After reviewing all the options I could find, I would say there really isn't what I would call a good way to do exactly what's described in the question.
Full answer 1: Use a Google Workspace extension
As covered in an answer by OP elsewhere on this site, Comments Exporter will apparently do this. Unfortunately, there doesn't seem to be a way to preview the code of this extension before (or even after) installing, so good luck if you wanted to check if it was malicious.
Full answer 2: Use Google Apps Script
I was able to get this code by tatertank to work, though it only shows some comments (I think only the first in a thread, no suggestions, and no resolved messages). Replace the two placeholder IDs and make sure you have a "Comments" sheet. Before running the code, you'll need to add the Service "Drive API". You also need to call the proper function, which can be done by putting listComments();
before the last }
.
Partial answer 1: Export comments without any formatting
You can see only the comments by clicking on the comment history button in the top right:
From there, selecting the comments and copying the text like that gives you something that you can paste. For example, USER1 left a comment with the text "A long monologue" on the text "something" (and "ME" is there only because I can add a comment underneath).
Selected text
|
something
USER1
USER1
Dec 23, 2021
A long monologue
ME
This is acceptable (but not great) if you're pasting into another Google Doc; you could even paste with the formatting, which includes color-coding. Unfortunately, while you can paste this into a Sheet, it will all be in the same column, which probably isn't what you wanted. Parsing these comments into a more useful format is not trivial since they can be threaded and not all of them have "Selected text" (I think when it's an edit suggestion) and there may be newlines in unexpected places.

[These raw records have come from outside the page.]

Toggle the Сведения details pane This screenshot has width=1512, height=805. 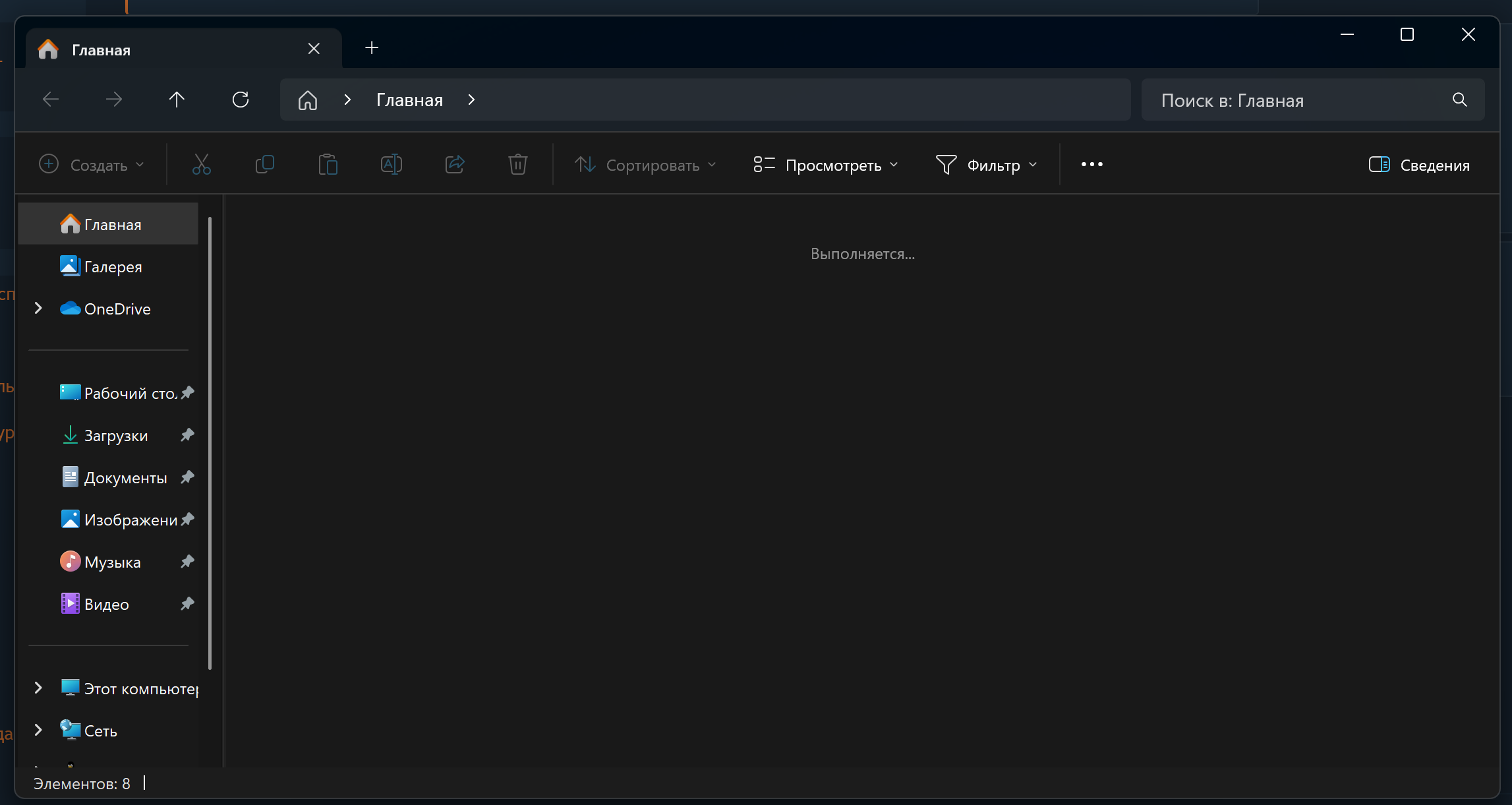1418,165
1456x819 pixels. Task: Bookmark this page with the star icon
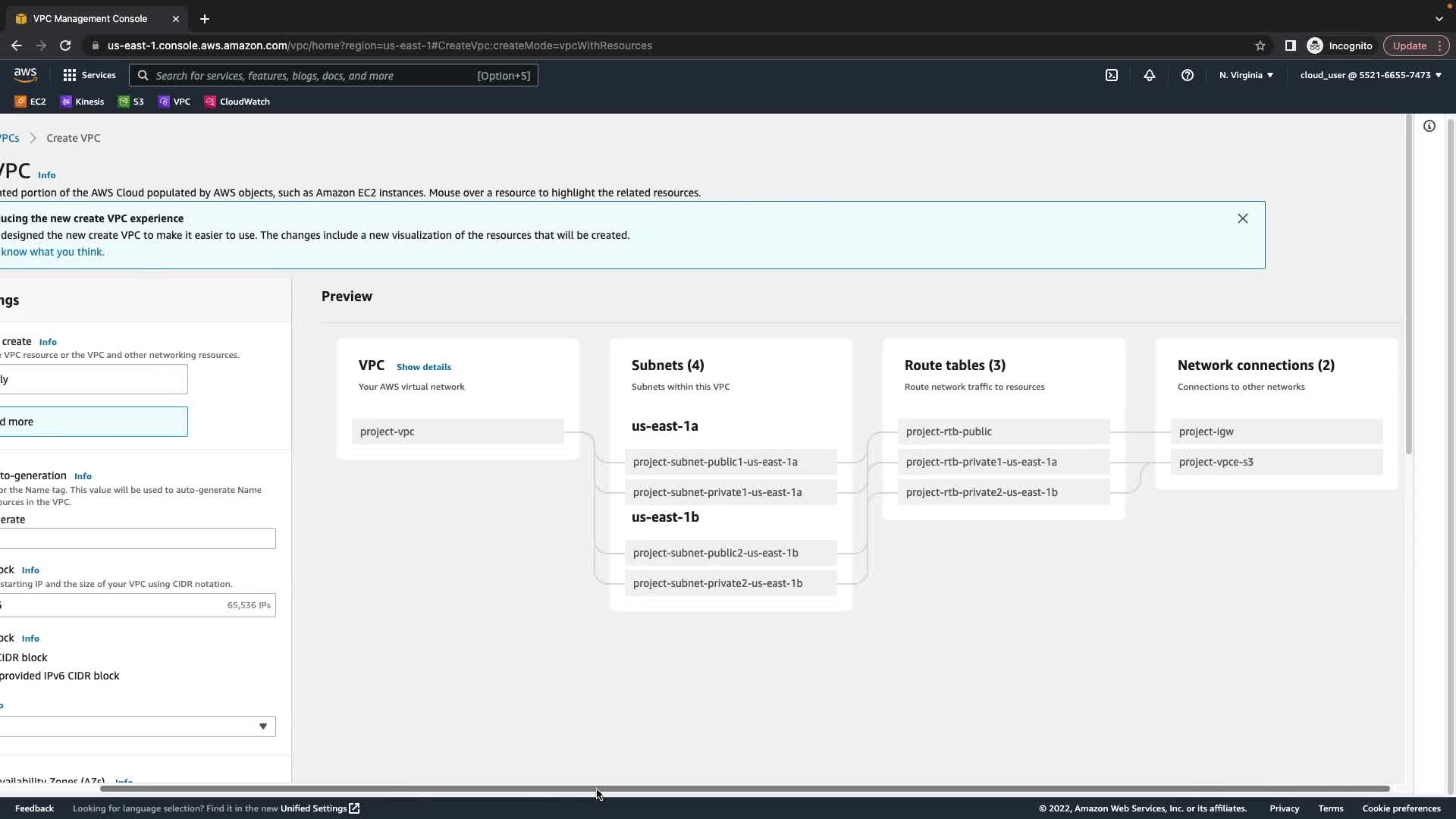(x=1260, y=46)
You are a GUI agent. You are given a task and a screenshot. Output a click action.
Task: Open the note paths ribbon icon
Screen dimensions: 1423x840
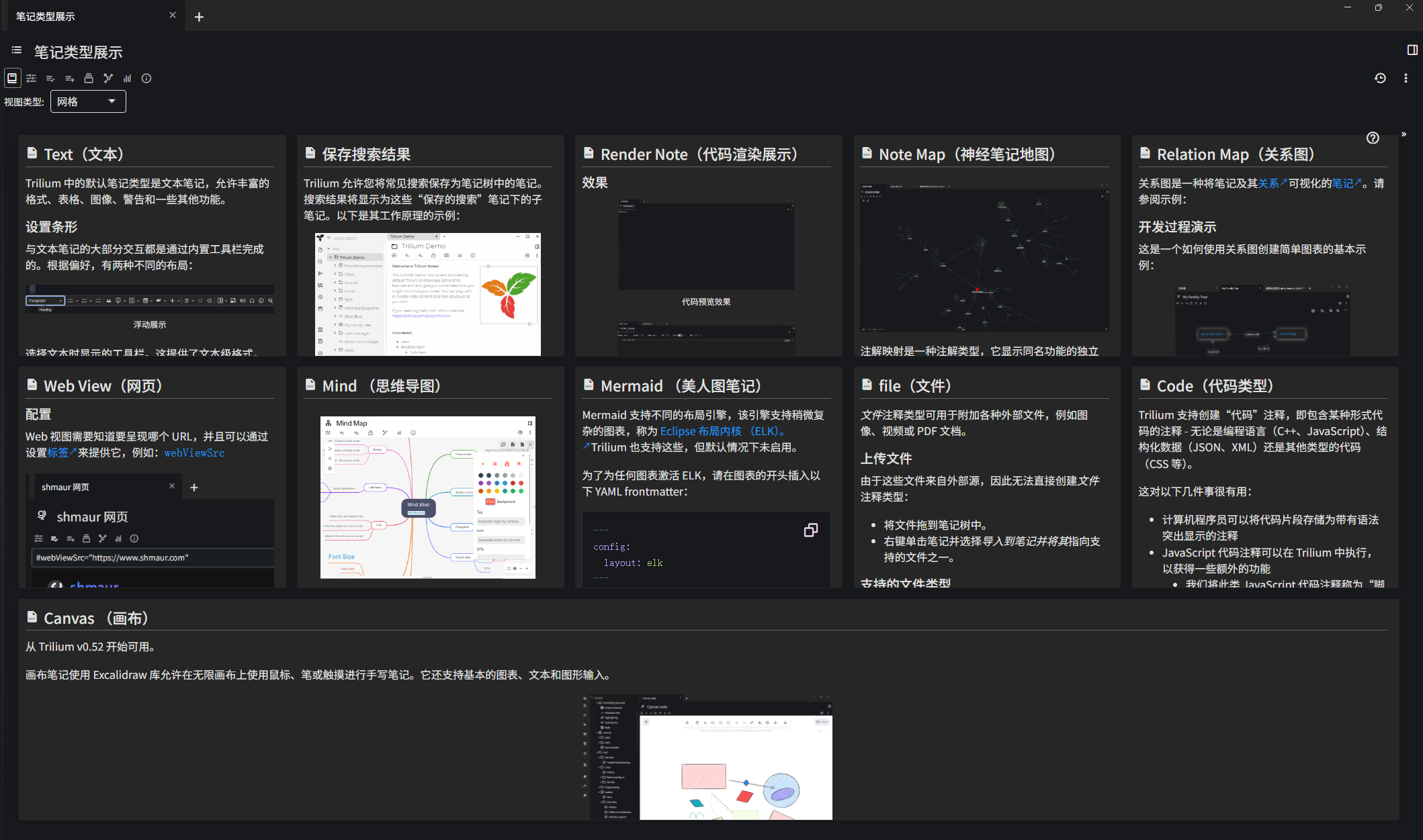pos(89,79)

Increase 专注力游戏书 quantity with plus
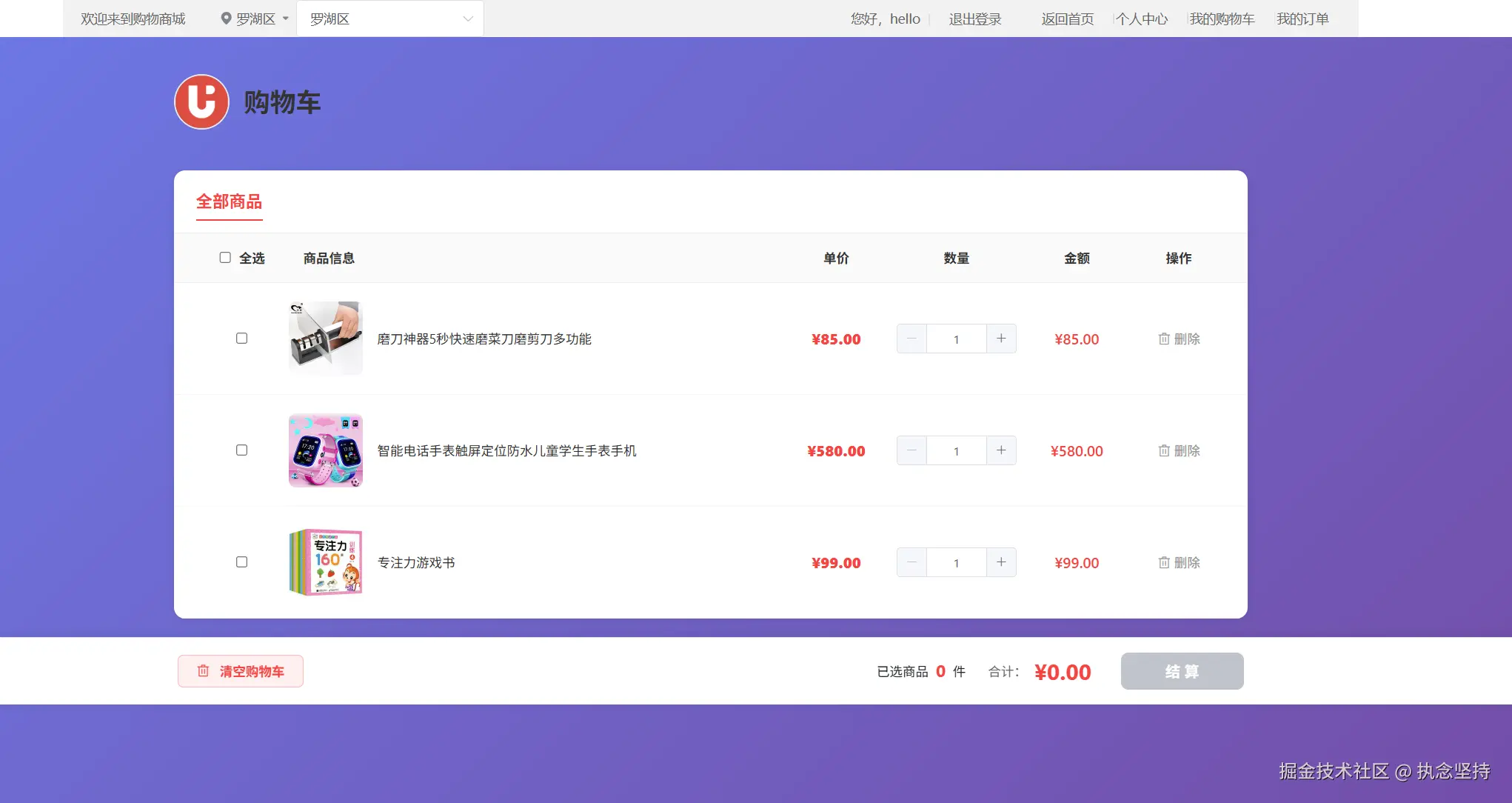tap(1001, 562)
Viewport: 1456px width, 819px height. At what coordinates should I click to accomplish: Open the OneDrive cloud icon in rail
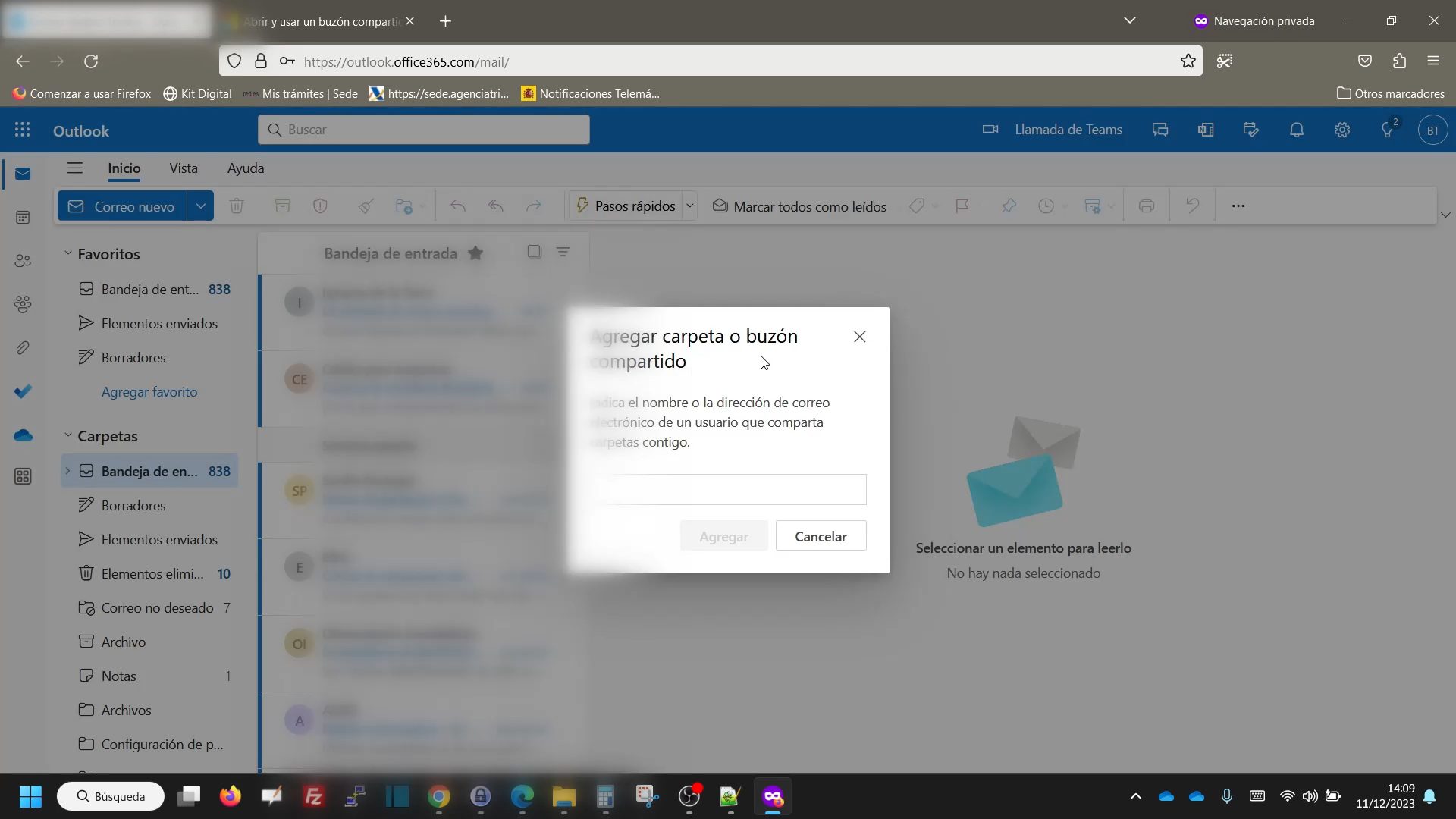click(23, 435)
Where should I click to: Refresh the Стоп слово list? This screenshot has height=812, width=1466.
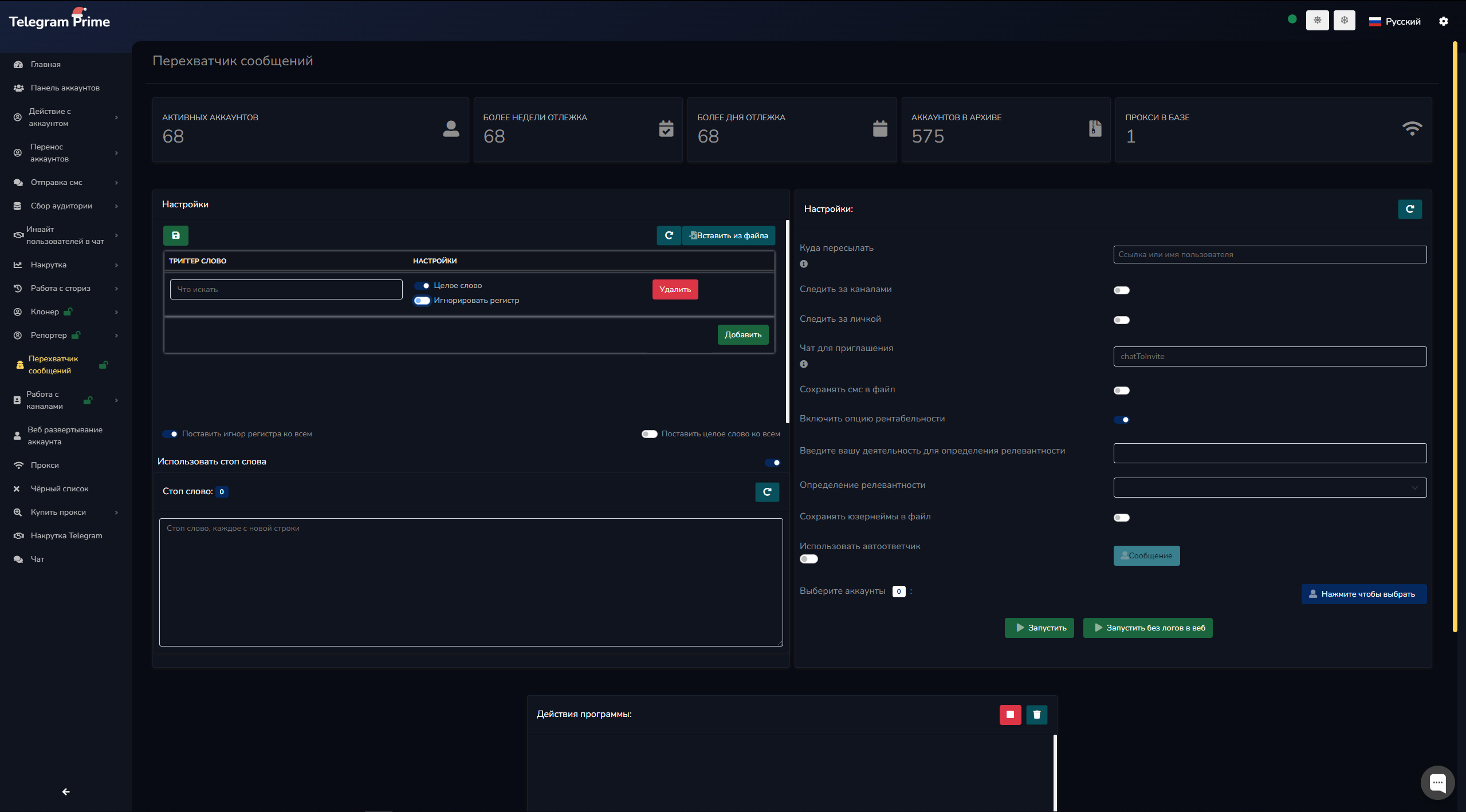pos(767,492)
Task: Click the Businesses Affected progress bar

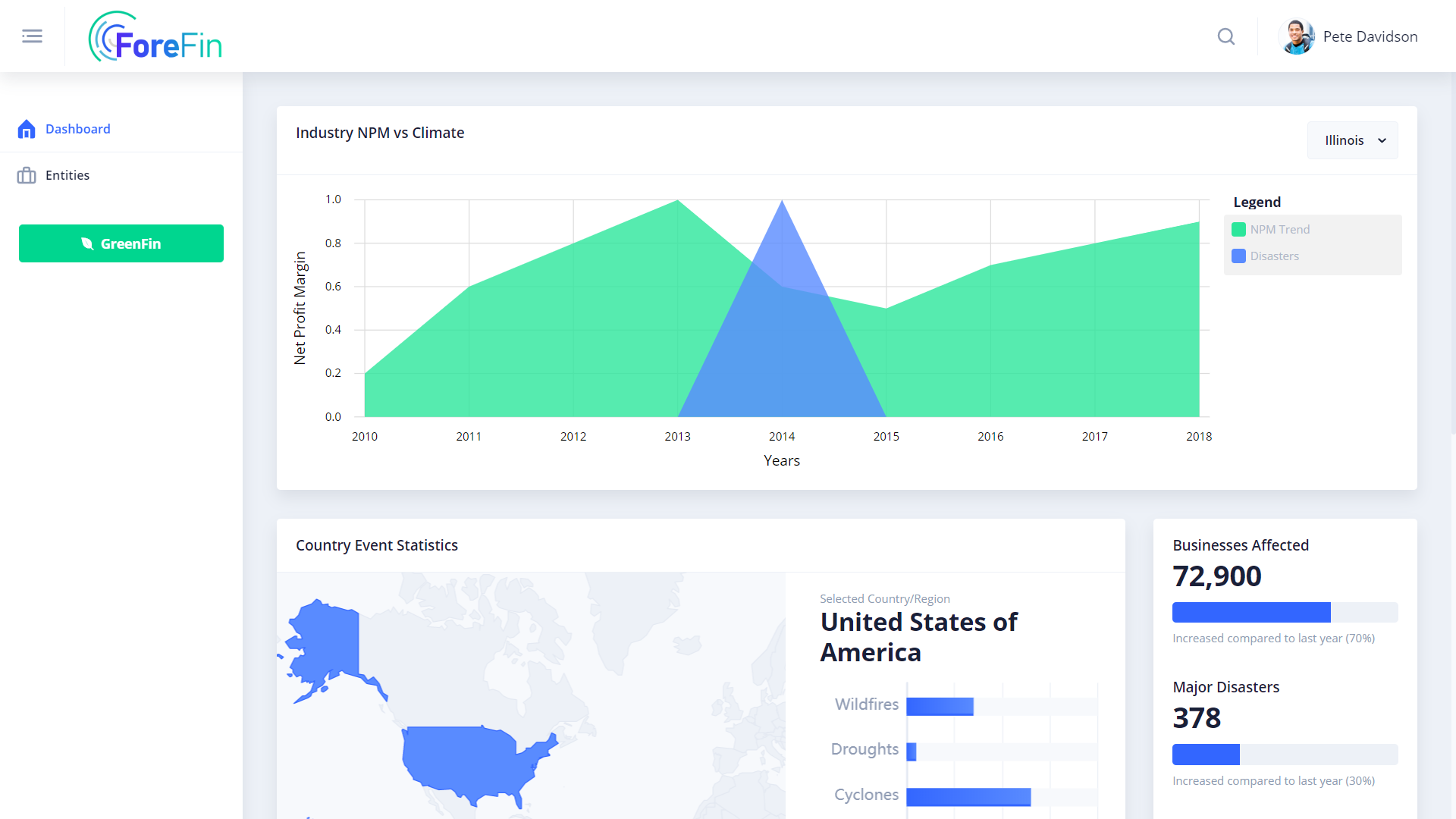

In my case, I was able to create a regex that happens to work on this weird format for the most part ((.*)\n.*\n(.*)\n(^... \d+, 20\d{2}$)\n(.*)
), but it's very fragile for the reasons I mentioned above (it relies on American-formatted date-stamps too). You have to export the matches (excluding the full match) from that and run a regex replace with a second regex (matching (.*)\n(.*)\n(.*)\n(.*)\n?
and substituting $1\t$2\t$3\t$4\n
) to get something formatted for a sheet.
Not great, but I spent too much time on it to throw it away.
Partial answer 2: Top level open comment text only
If you save as HTML, the comment text from all open comments (but not comment replies) will be at the bottom. (This is the same as what you see when you open up the doc on a mobile browser.) You can easily copy this.